Take the entries below and print, exactly, the stretch from the line containing "Task: Click the Coverage launch icon" through the line containing "Task: Go to the Podcasts page", both included.

• **Provided records**:
# # #

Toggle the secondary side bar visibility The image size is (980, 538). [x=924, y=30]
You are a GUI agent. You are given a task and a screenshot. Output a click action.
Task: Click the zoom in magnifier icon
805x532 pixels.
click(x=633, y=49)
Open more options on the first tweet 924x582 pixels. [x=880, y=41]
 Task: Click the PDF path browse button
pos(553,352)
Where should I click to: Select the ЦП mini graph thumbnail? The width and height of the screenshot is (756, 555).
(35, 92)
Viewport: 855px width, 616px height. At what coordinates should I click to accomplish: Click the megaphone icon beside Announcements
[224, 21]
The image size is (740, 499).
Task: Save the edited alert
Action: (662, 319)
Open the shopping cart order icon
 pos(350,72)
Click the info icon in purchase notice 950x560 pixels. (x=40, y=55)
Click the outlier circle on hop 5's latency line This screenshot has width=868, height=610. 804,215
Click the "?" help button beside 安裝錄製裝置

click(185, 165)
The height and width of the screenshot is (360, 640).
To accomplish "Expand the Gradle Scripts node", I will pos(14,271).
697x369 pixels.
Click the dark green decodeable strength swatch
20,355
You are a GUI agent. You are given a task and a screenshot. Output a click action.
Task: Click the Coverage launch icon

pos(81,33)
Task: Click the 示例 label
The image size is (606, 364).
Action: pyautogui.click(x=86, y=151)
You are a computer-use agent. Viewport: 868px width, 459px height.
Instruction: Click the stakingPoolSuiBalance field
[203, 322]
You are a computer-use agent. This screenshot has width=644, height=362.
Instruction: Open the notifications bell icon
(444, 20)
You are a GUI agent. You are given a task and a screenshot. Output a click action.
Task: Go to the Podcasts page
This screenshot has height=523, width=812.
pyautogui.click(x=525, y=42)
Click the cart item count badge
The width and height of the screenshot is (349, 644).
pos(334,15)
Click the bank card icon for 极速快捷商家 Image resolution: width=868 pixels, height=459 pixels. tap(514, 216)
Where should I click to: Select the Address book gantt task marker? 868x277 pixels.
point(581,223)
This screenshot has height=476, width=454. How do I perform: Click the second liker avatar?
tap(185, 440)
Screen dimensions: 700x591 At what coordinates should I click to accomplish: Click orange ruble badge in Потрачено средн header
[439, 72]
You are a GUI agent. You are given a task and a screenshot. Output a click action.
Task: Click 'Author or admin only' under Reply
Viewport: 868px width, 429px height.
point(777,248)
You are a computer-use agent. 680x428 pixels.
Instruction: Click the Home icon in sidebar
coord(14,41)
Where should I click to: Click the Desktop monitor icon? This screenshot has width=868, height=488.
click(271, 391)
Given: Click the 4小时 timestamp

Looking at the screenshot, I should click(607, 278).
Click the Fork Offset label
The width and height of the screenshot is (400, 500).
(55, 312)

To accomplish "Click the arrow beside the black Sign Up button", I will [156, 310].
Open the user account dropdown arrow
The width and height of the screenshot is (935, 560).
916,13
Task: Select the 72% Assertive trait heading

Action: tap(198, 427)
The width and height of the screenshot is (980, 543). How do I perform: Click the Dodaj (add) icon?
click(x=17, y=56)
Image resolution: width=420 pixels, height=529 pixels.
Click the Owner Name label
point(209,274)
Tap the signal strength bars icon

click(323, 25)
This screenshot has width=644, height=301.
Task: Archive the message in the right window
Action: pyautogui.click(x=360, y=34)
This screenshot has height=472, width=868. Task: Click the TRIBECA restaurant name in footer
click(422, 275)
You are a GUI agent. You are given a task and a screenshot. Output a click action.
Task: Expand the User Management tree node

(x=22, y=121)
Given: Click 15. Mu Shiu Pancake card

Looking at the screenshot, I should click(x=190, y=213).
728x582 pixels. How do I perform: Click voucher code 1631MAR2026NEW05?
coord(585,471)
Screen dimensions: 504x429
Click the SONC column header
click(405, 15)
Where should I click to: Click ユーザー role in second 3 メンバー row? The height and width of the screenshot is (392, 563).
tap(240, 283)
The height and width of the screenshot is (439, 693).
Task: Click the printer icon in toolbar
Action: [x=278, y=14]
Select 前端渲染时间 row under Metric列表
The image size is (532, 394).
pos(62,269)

# # #

• **Your response**:
Task: Click the Coverage launch icon

pos(81,33)
Task: Click the 示例 label
The image size is (606, 364).
Action: pyautogui.click(x=86, y=151)
You are a computer-use agent. Viewport: 868px width, 459px height.
Instruction: Click the stakingPoolSuiBalance field
[203, 322]
You are a computer-use agent. This screenshot has width=644, height=362.
Instruction: Open the notifications bell icon
(444, 20)
You are a GUI agent. You are given a task and a screenshot. Output a click action.
Task: Go to the Podcasts page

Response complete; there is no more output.